Un laberinto de calles se abría paso ante la aterrada mirada de Cristina. La oscuridad se había apoderado de las esquinas y la poca luz que emergían las farolas sobre la calzada sólo conseguía hacer más aterradora la triste callejuela por la que la chica había aparecido. Sus ropas parecían sucias, rotas. Su mirada petrificada en algún punto de la noche, sus piernas corriendo hacia ninguna parte y una agitada respiración como única melodía. Silencio. Demasiado silencio. Los latidos de su aterrorizado corazón se escuchaban en toda la ciudad. Pasos. Corre, Cristina, sálvate. Silencio. No, no confíes pequeña, huye. Unas rápidas zancadas recorrieron las calles que aparecían a los lados, buscando el mar. Tras unos minutos que se hicieron eternos el reflejo de la luna apareció sobre las oscuras aguas del mar. La playa, eternamente joven, se abría paso entre cientos de casas de marineros retirados, con sus vistosos colores y sus pequeños farolillos. A lo lejos, un gigantesco faro iluminaba el cielo.
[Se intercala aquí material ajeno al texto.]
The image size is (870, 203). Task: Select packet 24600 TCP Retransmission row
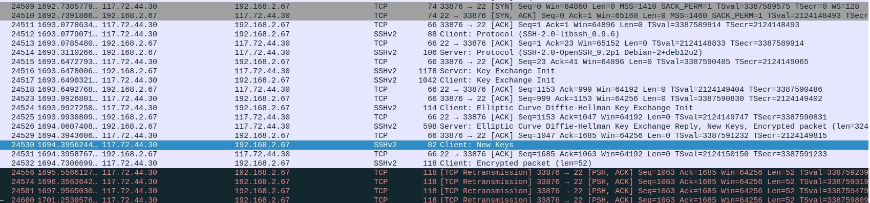pyautogui.click(x=435, y=199)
Cerca de la barriada de casas se vislumbraba un pequeño embarcadero, de viejas placas de madera corroídas por las saladas aguas. Sobre el muelle una figura, perfilada por la noche, sujetando un farol ennegrecido. Luchando por flotar, una pequeña barca esperaba junto al embarcadero, cerca de la misteriosa figura.

Cristina dudó. ¿Debía seguir y abandonarlo todo o regresar a por su familia? El farolillo que sujetaba la figura comenzó a emitir señales, como pequeños pestañeos de la pequeña luz. Largo, corto, largo, corto. Tu salvador mi niña, corre, corre y sálvate. Olvida todo cuanto has visto en esta ciudad y vive la vida que el destino quería robarte.

Desde las sombras de la barriada marítima, otra oscura figura observaba la huida de la chica mientras una maldición retumbaba bajo las calles y se perdía a orillas del mar. El personaje retrocede sobre sus propios pasos tarareando una siniestra melodía.

Diez minutos más tarde la barcaza lamía las siniestras aguas de la noche. Un profundísimo olor a salitre y lo que parecía insinuarse como la promesa de un mañana mejor acompañaron a Cristina en su viaje. Unos brazos la aferraron firmemente sobre las tablas que alguien había colocado a modo de asiento. Los párpados le pesaban casi tanto como las piernas y un cansancio sobrenatural se había instaurado en su pequeño y famélico cuerpo.

-Duerme tranquila, ahora estás a salvo. Te llevaré a casa.

Las palabras que aquella voz había pronunciado hacia ya varios días comenzaron a repetirse en la mente de la joven. Cada sílaba rebotaba sobre el cráneo de la chica para volver a repetirse segundos después. Poco a poco, recobró la consciencia y abrió los ojos. Ante su mirada, se desplegaba todo un arsenal de riquezas. El salitre del mar se colaba por la ventana acompañado de una brisa fresca e inconfundible. La cama era amplia y las sábanas de algodón tan frescas y suaves que parecían haber sido tejidas por los mismísimos Dioses.